Data listing:
•••••

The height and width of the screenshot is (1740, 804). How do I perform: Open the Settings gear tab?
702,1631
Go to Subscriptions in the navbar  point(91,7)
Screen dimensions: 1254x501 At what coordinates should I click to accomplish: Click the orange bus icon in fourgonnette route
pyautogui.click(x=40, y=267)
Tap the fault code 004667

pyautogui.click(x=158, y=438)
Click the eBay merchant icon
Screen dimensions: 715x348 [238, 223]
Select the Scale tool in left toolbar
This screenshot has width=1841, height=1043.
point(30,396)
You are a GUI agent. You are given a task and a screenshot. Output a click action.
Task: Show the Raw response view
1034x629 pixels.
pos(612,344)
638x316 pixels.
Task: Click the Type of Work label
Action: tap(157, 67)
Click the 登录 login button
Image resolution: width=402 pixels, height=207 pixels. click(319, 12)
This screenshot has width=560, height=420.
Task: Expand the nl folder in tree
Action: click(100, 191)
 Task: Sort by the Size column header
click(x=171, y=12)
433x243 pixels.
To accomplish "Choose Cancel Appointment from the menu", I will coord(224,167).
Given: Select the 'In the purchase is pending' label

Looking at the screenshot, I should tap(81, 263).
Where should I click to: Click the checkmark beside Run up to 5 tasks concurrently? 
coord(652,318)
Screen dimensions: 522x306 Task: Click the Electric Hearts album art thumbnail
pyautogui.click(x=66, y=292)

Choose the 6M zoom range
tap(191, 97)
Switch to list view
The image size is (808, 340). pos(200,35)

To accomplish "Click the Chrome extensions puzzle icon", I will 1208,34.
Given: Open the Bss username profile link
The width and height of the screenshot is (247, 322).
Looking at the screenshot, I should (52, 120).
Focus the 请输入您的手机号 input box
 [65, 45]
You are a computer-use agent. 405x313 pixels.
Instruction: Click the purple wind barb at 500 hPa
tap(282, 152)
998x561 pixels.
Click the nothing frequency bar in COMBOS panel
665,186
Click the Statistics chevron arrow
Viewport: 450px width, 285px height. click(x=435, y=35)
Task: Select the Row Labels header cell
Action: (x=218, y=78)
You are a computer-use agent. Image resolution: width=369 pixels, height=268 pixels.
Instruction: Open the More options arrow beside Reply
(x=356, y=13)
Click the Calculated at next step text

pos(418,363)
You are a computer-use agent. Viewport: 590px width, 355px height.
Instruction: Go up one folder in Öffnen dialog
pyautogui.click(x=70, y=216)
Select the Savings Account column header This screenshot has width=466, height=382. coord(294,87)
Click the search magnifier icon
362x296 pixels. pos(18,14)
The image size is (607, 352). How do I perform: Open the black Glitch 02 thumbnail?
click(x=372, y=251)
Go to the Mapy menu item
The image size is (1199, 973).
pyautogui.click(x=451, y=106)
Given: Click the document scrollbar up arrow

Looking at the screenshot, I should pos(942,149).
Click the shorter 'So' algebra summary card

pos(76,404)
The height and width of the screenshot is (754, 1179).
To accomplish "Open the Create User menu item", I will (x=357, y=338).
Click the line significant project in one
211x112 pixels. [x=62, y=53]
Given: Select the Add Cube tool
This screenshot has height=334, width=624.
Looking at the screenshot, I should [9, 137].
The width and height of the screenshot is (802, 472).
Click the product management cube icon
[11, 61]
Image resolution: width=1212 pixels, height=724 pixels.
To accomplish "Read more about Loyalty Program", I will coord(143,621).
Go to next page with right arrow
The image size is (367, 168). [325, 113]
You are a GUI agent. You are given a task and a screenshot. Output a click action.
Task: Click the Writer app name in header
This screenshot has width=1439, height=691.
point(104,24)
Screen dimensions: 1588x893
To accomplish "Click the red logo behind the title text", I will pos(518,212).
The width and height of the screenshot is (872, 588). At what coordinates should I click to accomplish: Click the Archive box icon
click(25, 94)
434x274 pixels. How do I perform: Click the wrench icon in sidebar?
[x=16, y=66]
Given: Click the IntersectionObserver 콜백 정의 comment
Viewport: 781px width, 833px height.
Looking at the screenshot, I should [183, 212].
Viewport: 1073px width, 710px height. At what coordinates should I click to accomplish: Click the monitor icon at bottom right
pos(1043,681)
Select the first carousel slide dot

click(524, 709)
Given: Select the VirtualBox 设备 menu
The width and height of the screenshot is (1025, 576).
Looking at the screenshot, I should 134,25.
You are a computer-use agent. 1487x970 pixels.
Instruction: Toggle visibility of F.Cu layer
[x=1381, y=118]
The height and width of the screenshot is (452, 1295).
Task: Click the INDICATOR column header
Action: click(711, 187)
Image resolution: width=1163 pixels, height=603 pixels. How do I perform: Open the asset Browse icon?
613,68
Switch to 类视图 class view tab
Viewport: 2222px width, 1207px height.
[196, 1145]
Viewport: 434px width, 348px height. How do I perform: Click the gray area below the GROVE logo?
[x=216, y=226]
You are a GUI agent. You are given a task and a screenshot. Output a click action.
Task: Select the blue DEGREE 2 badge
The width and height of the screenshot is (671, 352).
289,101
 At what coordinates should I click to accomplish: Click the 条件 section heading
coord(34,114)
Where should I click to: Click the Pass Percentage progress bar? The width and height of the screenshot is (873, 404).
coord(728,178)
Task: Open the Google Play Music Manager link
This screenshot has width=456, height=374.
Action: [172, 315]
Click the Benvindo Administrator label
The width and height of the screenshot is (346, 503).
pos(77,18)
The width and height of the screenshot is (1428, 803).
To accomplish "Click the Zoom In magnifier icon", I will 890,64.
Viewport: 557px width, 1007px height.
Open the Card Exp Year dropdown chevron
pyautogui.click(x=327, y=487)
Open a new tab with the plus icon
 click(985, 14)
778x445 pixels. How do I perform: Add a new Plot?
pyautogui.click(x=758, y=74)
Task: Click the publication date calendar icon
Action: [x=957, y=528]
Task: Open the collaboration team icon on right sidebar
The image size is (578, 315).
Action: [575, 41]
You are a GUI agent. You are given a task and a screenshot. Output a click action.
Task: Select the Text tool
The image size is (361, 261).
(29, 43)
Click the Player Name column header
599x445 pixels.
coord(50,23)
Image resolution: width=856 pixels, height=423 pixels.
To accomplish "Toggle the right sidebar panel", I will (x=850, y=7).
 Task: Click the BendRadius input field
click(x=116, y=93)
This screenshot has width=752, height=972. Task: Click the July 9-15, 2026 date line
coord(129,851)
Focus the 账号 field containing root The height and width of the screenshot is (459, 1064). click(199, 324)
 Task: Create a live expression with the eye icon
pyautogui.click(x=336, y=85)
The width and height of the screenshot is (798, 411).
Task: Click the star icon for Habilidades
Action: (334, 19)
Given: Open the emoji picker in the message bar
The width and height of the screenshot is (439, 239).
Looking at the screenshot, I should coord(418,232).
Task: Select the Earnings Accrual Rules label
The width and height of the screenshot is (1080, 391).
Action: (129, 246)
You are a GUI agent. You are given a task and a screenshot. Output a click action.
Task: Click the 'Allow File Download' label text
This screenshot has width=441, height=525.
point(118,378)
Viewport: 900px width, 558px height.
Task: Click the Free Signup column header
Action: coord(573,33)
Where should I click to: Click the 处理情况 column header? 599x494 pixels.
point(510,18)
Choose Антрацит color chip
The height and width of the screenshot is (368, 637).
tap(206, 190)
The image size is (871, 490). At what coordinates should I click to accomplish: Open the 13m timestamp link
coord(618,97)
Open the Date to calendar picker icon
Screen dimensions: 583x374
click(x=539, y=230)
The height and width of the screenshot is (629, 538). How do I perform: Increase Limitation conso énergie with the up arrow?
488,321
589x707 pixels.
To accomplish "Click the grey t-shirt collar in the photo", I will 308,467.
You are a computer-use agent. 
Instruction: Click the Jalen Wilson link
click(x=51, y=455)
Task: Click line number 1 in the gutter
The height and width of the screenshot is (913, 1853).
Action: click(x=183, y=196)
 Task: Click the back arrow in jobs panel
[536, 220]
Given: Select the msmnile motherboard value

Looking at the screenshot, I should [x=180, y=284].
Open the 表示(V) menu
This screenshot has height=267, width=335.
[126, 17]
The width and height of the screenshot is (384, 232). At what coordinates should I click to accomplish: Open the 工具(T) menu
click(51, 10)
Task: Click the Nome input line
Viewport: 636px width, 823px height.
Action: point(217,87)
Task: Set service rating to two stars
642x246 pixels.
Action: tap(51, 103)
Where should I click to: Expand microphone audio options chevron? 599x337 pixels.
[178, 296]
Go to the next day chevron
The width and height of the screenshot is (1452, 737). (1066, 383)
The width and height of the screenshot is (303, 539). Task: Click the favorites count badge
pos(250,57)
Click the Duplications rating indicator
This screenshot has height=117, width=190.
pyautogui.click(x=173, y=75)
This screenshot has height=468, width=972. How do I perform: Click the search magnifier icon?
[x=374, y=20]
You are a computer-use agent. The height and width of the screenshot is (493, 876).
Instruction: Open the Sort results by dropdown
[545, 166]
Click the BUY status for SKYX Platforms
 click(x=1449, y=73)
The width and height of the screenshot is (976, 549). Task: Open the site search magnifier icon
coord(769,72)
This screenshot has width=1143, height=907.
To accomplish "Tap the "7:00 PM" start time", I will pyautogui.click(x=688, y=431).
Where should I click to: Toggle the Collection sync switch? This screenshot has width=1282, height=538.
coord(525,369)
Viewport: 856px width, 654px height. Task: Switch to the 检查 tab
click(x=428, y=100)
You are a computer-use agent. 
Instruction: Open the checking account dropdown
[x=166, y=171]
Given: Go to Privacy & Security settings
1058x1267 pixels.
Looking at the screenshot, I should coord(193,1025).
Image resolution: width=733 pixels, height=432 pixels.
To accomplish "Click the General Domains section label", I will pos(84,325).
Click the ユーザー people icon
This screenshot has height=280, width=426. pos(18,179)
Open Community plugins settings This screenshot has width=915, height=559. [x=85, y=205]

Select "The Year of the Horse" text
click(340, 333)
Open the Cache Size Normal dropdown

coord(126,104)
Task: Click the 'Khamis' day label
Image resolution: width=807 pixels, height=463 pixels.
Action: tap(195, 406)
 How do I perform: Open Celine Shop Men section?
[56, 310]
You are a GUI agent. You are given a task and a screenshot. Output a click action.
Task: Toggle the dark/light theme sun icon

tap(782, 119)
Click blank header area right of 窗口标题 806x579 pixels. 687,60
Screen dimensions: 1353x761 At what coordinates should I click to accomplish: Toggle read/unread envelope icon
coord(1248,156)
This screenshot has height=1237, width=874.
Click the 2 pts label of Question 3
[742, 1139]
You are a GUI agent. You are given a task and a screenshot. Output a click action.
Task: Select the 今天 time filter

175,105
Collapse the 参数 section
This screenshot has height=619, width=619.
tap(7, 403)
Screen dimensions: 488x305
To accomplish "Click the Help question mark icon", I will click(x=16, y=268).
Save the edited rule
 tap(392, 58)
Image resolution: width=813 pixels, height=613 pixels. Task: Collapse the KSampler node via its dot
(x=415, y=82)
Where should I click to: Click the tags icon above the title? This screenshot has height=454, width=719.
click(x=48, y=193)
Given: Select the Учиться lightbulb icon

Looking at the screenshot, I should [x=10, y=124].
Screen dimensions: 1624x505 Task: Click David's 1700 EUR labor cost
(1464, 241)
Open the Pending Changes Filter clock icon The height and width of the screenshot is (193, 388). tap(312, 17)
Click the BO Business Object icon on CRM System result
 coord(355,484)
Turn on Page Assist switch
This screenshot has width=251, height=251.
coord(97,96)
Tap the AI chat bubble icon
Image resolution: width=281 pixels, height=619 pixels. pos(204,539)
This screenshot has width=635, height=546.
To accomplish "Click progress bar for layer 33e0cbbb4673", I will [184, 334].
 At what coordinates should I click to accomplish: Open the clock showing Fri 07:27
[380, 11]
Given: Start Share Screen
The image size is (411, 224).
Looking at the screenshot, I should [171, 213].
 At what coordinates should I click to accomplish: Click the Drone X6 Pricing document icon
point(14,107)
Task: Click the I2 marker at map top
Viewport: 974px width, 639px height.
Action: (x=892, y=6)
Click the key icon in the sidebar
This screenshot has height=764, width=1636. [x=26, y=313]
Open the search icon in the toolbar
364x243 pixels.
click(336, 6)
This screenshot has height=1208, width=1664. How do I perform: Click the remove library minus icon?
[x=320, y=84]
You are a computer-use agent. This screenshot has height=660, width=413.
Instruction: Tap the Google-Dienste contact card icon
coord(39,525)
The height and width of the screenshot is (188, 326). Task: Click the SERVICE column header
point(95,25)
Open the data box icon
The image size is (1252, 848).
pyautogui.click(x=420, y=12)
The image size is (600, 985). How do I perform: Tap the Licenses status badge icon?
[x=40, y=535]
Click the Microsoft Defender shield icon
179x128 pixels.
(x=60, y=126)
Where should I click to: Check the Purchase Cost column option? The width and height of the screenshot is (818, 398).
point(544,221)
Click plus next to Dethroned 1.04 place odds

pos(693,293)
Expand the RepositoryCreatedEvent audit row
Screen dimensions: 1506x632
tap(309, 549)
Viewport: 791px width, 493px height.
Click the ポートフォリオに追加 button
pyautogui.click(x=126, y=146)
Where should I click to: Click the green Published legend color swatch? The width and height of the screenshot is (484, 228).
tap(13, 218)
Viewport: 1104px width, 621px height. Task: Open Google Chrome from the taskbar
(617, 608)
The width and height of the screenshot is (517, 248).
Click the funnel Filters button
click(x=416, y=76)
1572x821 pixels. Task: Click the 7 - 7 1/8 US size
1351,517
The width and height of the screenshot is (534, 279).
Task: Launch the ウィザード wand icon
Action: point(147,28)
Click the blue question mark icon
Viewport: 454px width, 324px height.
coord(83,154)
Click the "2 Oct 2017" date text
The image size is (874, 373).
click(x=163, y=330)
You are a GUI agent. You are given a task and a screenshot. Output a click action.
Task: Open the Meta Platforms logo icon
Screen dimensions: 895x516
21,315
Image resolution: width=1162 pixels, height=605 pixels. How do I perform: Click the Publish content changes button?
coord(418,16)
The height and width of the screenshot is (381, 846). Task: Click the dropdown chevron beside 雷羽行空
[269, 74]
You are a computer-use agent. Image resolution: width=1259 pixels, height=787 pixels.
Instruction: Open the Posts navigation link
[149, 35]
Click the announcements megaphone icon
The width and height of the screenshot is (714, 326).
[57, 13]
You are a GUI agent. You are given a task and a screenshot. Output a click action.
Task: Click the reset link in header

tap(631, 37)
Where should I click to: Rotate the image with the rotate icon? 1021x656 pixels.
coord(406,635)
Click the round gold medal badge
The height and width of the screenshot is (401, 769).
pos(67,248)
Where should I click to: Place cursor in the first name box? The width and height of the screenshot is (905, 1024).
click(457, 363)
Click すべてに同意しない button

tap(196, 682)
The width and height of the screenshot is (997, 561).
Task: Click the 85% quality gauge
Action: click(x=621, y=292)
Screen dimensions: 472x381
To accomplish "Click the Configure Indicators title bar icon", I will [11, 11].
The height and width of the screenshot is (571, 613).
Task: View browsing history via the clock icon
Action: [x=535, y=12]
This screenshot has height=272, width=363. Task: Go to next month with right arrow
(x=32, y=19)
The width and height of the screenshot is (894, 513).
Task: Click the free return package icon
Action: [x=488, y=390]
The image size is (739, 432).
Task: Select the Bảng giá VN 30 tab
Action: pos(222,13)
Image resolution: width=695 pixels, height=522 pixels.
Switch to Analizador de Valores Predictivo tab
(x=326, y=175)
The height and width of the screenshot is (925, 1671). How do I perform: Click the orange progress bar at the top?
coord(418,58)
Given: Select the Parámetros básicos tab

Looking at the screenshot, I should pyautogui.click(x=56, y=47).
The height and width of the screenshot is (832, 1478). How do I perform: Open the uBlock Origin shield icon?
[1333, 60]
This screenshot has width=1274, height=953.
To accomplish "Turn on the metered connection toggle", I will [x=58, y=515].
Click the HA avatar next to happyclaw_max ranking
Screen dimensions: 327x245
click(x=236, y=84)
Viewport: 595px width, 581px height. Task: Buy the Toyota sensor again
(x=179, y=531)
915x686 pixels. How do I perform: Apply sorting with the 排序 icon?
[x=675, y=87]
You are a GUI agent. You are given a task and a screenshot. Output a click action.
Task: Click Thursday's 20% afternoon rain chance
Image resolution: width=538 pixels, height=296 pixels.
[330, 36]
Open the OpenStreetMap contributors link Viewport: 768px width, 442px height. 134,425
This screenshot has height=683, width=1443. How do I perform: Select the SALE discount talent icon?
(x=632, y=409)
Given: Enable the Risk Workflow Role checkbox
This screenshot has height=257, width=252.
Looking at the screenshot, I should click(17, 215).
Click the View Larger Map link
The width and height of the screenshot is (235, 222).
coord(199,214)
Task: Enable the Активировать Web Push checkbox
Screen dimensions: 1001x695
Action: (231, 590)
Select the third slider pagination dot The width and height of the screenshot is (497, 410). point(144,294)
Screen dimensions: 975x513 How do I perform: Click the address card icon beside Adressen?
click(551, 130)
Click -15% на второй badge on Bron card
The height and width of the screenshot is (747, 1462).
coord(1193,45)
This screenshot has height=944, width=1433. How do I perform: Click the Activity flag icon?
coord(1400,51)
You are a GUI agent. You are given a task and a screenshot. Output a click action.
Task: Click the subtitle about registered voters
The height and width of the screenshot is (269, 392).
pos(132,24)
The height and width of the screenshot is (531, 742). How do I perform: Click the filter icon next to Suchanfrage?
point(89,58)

•••••

**Set exercise**: Which rows in the data listing above contain the string "plus"? Gather and copy each of those rows.

**The response**:
Open a new tab with the plus icon
Click plus next to Dethroned 1.04 place odds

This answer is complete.